The two collaborators are independent: you could pair an in-memory broker with a Redis buffer, or vice versa. They're decoupled because brokers handle live fan-out and buffers handle resume — different concerns, different storage trade-offs.

What the wire looks like

With a buffer wired in, every notify produces an SSE frame carrying both id: and data::

id: 0000000000000007
data: {"event":"job-finished","jobId":42}

id: 0000000000000008
data: {"event":"job-finished","jobId":43}

On reconnect the client sends:

Last-Event-ID: 0000000000000007

…and the server replays event 8 (and any later events) before resuming live mode. Browser EventSource does this automatically; programmatic SSE clients should preserve the latest id: they received and echo it back on retry.

Choosing max_events

Pick a number that covers your worst-case disconnect window times your peak event rate per session. Examples:

  • "5-minute reconnect window, 10 events/sec peak" → max_events ≥ 3000.
  • "1-minute reconnect window, 1 event/sec average" → max_events ≥ 60 (round up for headroom).

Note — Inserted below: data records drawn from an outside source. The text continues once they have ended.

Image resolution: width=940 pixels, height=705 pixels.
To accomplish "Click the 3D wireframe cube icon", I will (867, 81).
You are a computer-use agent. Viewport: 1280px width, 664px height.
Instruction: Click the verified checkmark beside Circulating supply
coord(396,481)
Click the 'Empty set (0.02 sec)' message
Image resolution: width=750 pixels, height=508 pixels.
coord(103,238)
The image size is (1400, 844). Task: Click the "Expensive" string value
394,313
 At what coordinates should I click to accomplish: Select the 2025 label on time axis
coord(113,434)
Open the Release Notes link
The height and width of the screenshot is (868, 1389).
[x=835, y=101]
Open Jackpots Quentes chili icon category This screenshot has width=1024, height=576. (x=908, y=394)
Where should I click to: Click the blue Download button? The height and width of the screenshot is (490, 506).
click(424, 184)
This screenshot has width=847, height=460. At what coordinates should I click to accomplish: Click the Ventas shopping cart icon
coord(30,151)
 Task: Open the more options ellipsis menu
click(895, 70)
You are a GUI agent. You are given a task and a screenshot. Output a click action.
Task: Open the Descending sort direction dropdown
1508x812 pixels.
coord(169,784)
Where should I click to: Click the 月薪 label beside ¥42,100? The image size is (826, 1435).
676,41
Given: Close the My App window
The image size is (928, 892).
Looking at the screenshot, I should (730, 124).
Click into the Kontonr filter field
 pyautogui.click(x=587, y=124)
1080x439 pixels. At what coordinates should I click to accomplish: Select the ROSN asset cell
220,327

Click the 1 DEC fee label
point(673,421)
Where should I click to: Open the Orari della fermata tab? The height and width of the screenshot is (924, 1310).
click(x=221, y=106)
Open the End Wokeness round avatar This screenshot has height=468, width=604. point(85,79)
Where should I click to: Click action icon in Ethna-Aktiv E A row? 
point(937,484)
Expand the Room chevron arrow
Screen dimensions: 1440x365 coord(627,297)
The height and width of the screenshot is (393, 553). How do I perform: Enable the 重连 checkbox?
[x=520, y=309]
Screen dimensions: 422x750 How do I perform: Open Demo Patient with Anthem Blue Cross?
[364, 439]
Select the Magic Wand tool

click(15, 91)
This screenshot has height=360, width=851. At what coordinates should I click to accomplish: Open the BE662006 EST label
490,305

Per-session, so total memory scales with (active sessions) × max_events × avg_payload_size. The Redis variant is also bounded but uses approximate trimming — actual retention may be slightly above the cap between trim events.

Custom buffers

SSEReplayBuffer is a small Protocol — three methods: record, replay, forget. Implement it against any storage you like (PostgreSQL LISTEN/NOTIFY, NATS JetStream, Kafka with a consumer group key, …). Pass your instance via sse_replay_buffer= and the rest of the package works unchanged.

Caveats

  • Bounded retention. A client that disconnects for hours and tries to resume from an evicted ID will get a partial replay. The MCP spec is silent on how the client should detect this; in practice clients treat any successful resume as "OK" and rely on application-level consistency (e.g. a follow-up tools/call to fetch latest state).
  • DELETE forgets the buffer. When a client tears the session down with DELETE /mcp/, the transport calls buffer.forget(session_id) so dead sessions don't accumulate state. Buffers can no-op this if they prefer TTL-based eviction.
  • No replay without a buffer. This is a deliberate v1 default — most deployments don't need resume, and recording every event has cost. Opt in when you need it.